To our knowledge, the shedding of HER3 ECD has not yet been reported. Matriptase, hepsin and prostasin, the membrane-associated serine proteases, have been reported to cleave the ECD of HER3 in HEK293 cells (62). It is unknown whether these proteases cleave HER3 in BrCa cells and tissues.

The 45 kDa (p45) and 85 kDa (p85) sHER3 proteins, the products of the 1.7 and 2.1 transcripts, respectively, inhibit HER3 phosphorylation stimulated by HRGα and HRGβ, but p85 sHER3 is more effective than p45 sHER3. p85 sHER3 binds to HRG and competitively inhibits high-affinity binding of HRG to HER2/HER3 heterodimers on BrCa cell surface (110). However, another study showed that p85 sHER3 associates with cell-surface HER2 and HER3 in BrCa cells (111). p85 sHER3 blocks HRG-induced phosphorylation of EGFR, HER2, HER3 and HER4 in BrCa cells (110,111), interferes the formation of HER3-containing heterodimers especially HER2/HER3 (111), prevents the association of HER3 with the regulatory subunit p85 of PI3K (110) and suppresses the activation of ERK1/2 and Akt, leading to inhibition of HRG stimulated proliferation of BrCa cells (110,111).
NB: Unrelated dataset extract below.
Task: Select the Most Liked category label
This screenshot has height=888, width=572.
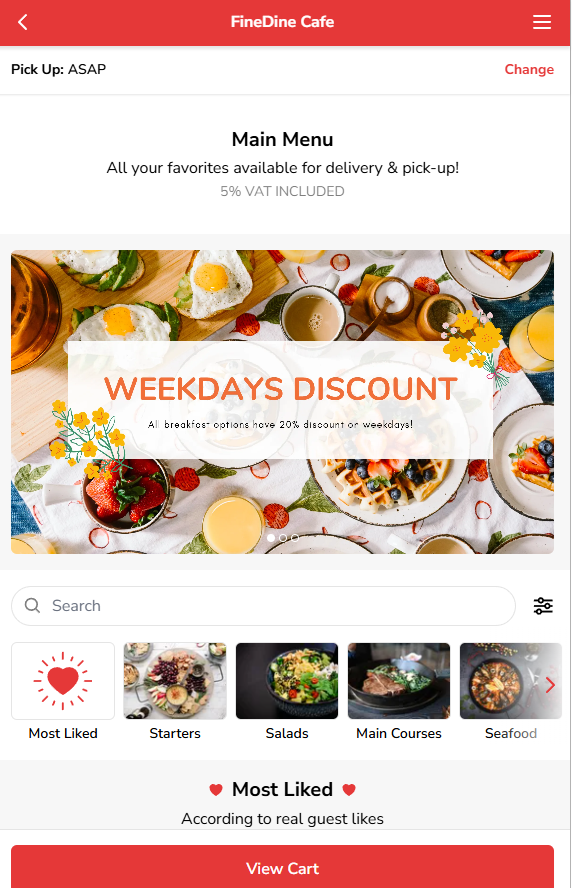Action: point(63,733)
These results suggest that p85 sHER3 negatively regulates HRG-stimulated signal transduction in human malignancies, but the underlying mechanism is conflicting. p85 sHER3 may compete for HRG binding to HER2/HER3 heterodimers or disrupt HER2/HER3 heterodimers.

The ECD of HER3 is extensively glycosylated (5). N-glycan deleted mutant of p85 sHER3^N418Q suppresses HRG signaling via HER3-containing heterodimers more effectively compared with the wild type, and the combination of p85 sHER3^N418Q with lapatinib synergistically suppresses the proliferation of BrCa cells (111). Furthermore, p85 sHER3^N418Q attenuates HGRβ-induced nuclear accumulation of transcription factors HIF-1α and Nrf2 in BrCa cells and suppresses HGRβ-induced cell migration (112). p85 sHER3^N418Q may therefore have therapeutic potential in the treatment of BrCa.
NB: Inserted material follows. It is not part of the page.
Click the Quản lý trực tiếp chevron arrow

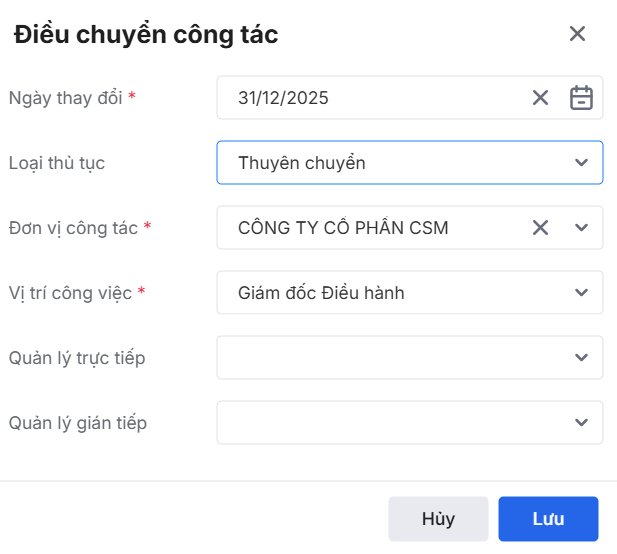(x=582, y=358)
Serum HER3 proteins have been detected in patients with bladder cancer, prostate cancer and hepatocellular carcinoma (113,114), but to the best of our knowledge, there are no studies regarding serum HER3 in BrCa yet.

PKC activators, such as phorbol ester and platelet-derived growth factor (122,123), and estradiol (121) can mediate the cleavage of HER4 JMa by ADAM17/TACE near the transmembrane domain (between H641 and S642), resulting in the shedding of a 120 kDa HER4 ECD (Fig. 2D) and the production of a membrane-anchored HER4 C-terminal fragment (4-CTF). Subsequent intramembrane cleavage of the 4-CTF by γ-secretase generates an 80 kDa soluble ICD of HER4 (HER4 ICD) (6).

It has been demonstrated that anti-HER4 mAb 1479 binds the extracellular subdomain IV of HER4 and inhibits HER4 cleavage. In a mouse T47D xenograft model, mAb 1479 significantly inhibits tumor growth compared with the control antibody and reduces HER4 ECD level (121), suggesting that HER4 ECD promotes tumor growth in vivo. Currently, knowledge of the biological functions of HER4 ECD is limited, whereas HER4 ICD attracts greater research interest than HER4 ECD (124).

HER4 ECD is detected in the serum of both patients with BrCa and healthy controls (121,125), and elevated serum HER4 ECD (≥40 ng/ml) is observed in 21% of patients with BrCa compared with 0% of healthy controls. However, HER4 ECD levels are not significantly associated with clinicopathological parameters such as ER status or histological grade of differentiation (121). More studies are needed to determine the clinical relevance of HER4 ECD in BrCa.